● Texte étudié:
:::::

# Installation SAS avec Wine



## e_lpt (14 Janvier 2018)

Bonjour à tous,

Dans le cadre de mes études je dois installer SAS sur mon macbook pro mais mon école n'a qu'une license Windows... Au lieu de passer par BootCamp ou Parallels qui serait relativement cher (acheter license windows etc), j'ai découvert Wine qui permet d'installer des fichiers .exe sur un mac. 

Cependant, quand j'essaye de lancer le fichier "setup.exe" (le programme d'installation de SAS que j'ai téléchargé) avec Wine, l'installation se lance mais disparait quelques secondes après.
N'étant pas particulièrement doué en informatique j'aimerais savoir si une license Windows de SAS pouvait être utilisée sur mac avec Wine et dans ce cas comment faire, ou si c'est tout bonnement impossible. 

Merci d'avance !


----------



## daffyb (14 Janvier 2018)

En tant qu'étudiant ton école peut peut-être de te fournir une licence Windows pour commencer.
Soit tu installes Windows avec Bootcamp soit tu veux virtualité avec VirtualBox (gratuit) https://www.oracle.com/fr/virtualization/virtualbox/index.html


----------



## macomaniac (15 Janvier 2018)

:::::

● Données fournies:
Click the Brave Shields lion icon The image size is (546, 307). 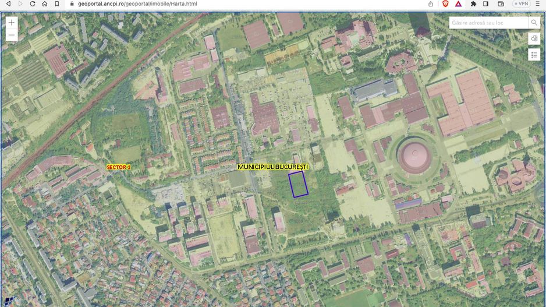point(445,3)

:::::

● Travail à faire:
• a. Dans la discussion sur l'installation de SAS avec Wine, que se passe-t-il lorsque e_lpt lance le fichier « setup.exe » avec Wine ?
• b. Recopiez le passage de la discussion sur l'installation de SAS avec Wine qui commence par « # Installation SAS » et se termine par « Merci d'avance ! ».

● Corrigé:
• a. L'installation se lance mais disparaît quelques secondes après.

• b.
# Installation SAS avec Wine



## e_lpt (14 Janvier 2018)

Bonjour à tous,

Dans le cadre de mes études je dois installer SAS sur mon macbook pro mais mon école n'a qu'une license Windows... Au lieu de passer par BootCamp ou Parallels qui serait relativement cher (acheter license windows etc), j'ai découvert Wine qui permet d'installer des fichiers .exe sur un mac. 

Cependant, quand j'essaye de lancer le fichier "setup.exe" (le programme d'installation de SAS que j'ai téléchargé) avec Wine, l'installation se lance mais disparait quelques secondes après.
N'étant pas particulièrement doué en informatique j'aimerais savoir si une license Windows de SAS pouvait être utilisée sur mac avec Wine et dans ce cas comment faire, ou si c'est tout bonnement impossible. 

Merci d'avance !